Supplied text:
== Segment start ==
The case for (and against) Randy Moss, Super Bowl champion

Scott Halleran

Randy Moss might win a Super Bowl tonight, and you still probably won't like him.

1. Randy Moss wore high socks at Marshall, high socks stretched up to his game pants over thin legs. They made him look lanky, spindly, even breakable. For certain games he wore horizontally striped socks, rings of kelly green bobbing down the field with a sickening ease. Striped socks fit Moss in two senses.

  • They give a certain vintage feel to watching Randy Moss footage, footage where Moss runs so slowly, and with such floaty ease through competition, that he seems to have several frames more a second than other players like old reel-to-reel tape of 1930s football players.
  • A person who wears spearmint candy cane socks on a football field has already told you how little he cares what you think, do, want to do, or care to say about him getting anywhere he wants on the field.

2. Randy Moss will play in the Super Bowl on Sunday for the San Francisco 49ers. He is 35 years old, and the third receiving option on his team behind Michael Crabtree and Vernon Davis. He sits third on the NFL receiving yards list behind Terrell Owens and Jerry Rice.

Rice has a vested interest in being the Greatest Receiver Ever. That's convenient since statistics and facts let him make a very, very good claim for it, along with the Super Bowl rings and All-Pro selections that lend real anecdotal weight. He also believes Randy Moss could have been the best wide receiver ever.

"This is how I impacted the game: with Super Bowl rings,'' he said. "I'm hoping he can go out there and win his first one and be a big factor."

Jerry Rice had Joe Montana and Steve Young throwing to him on pre-salary cap teams that rank among the greatest ever assembled. Moss has had his Hall of Fame partner -- Tom Brady in New England -- but for the bulk of his career relied on Daunte Culpepper, Brad Johnson, and a cavalcade of middling signal-callers to get him the ball. Randy Moss, for all his athletic brilliance, is not a one-man delivery system.

Moss has no Super Bowl rings, the most arbitrary piece of evidence for an NFL player's greatness. (Kevin Faulk has three. Kevin Faulk is a very good football player, but he is also Kevin Faulk.) Moss missed a trip to the Super Bowl in the freaky 1999 NFC Championship Game, hauling in a TD and six catches for 75 yards despite blanket coverage in the loss. He caught his career high of 23 touchdown catches in the perfect 2007 New England season. That season ended in a baffling loss to the New York Giants where Moss had a modest 62 yards but still caught a touchdown.

At the age of 35, he has his third shot at a Super Bowl. If the pattern holds, Haloti Ngata will run 95 yards for the Ravens' game-winning touchdown, just as field goal kickers and long-cut wide receivers decided previous shots at glory. And Randy Moss could still lack the shiniest and most hollow indicator of a player's net historical worth in the NFL.

3. This is a photo of Randy Moss.
== Segment end ==
Listed records:
== Segment start ==
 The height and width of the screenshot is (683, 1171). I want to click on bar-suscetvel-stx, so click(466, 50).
== Segment end ==
== Segment start ==
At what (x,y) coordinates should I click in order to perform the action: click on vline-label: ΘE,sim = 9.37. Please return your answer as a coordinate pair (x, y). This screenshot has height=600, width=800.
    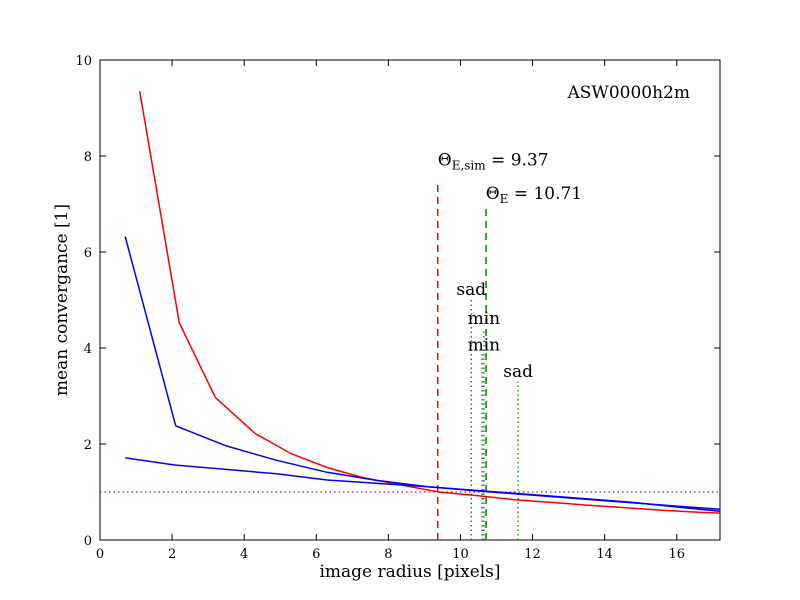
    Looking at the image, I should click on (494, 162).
== Segment end ==
== Segment start ==
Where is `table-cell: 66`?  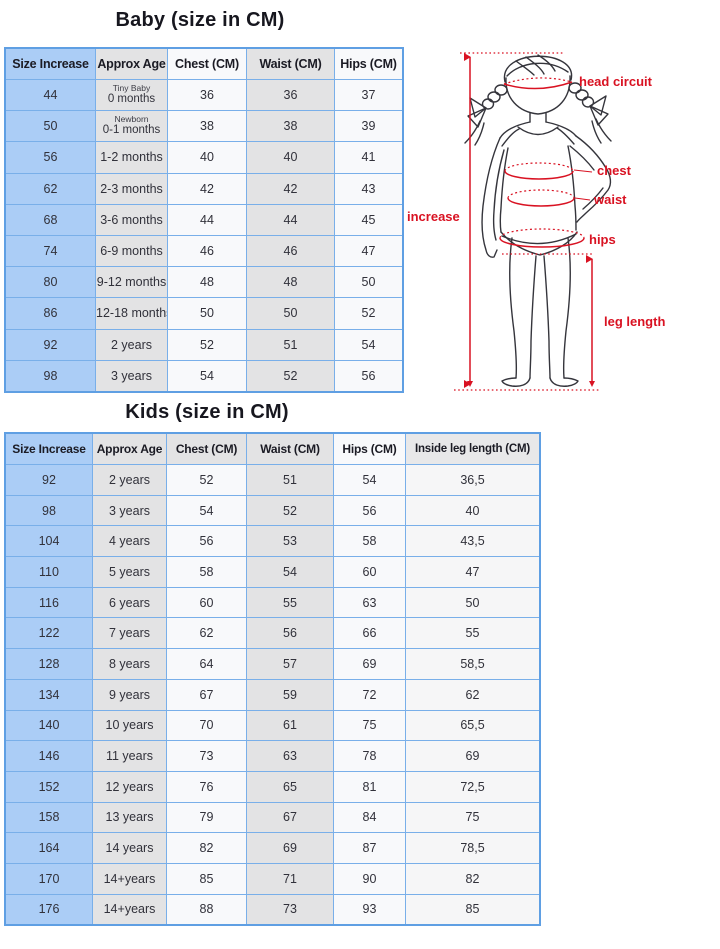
== Segment end ==
Aim of the exercise: In the Randy Moss article, reproduce the stretch from "1. Randy Moss" through "on the field." word for word.

Solution for this exercise:
1. Randy Moss wore high socks at Marshall, high socks stretched up to his game pants over thin legs. They made him look lanky, spindly, even breakable. For certain games he wore horizontally striped socks, rings of kelly green bobbing down the field with a sickening ease. Striped socks fit Moss in two senses.

  • They give a certain vintage feel to watching Randy Moss footage, footage where Moss runs so slowly, and with such floaty ease through competition, that he seems to have several frames more a second than other players like old reel-to-reel tape of 1930s football players.
  • A person who wears spearmint candy cane socks on a football field has already told you how little he cares what you think, do, want to do, or care to say about him getting anywhere he wants on the field.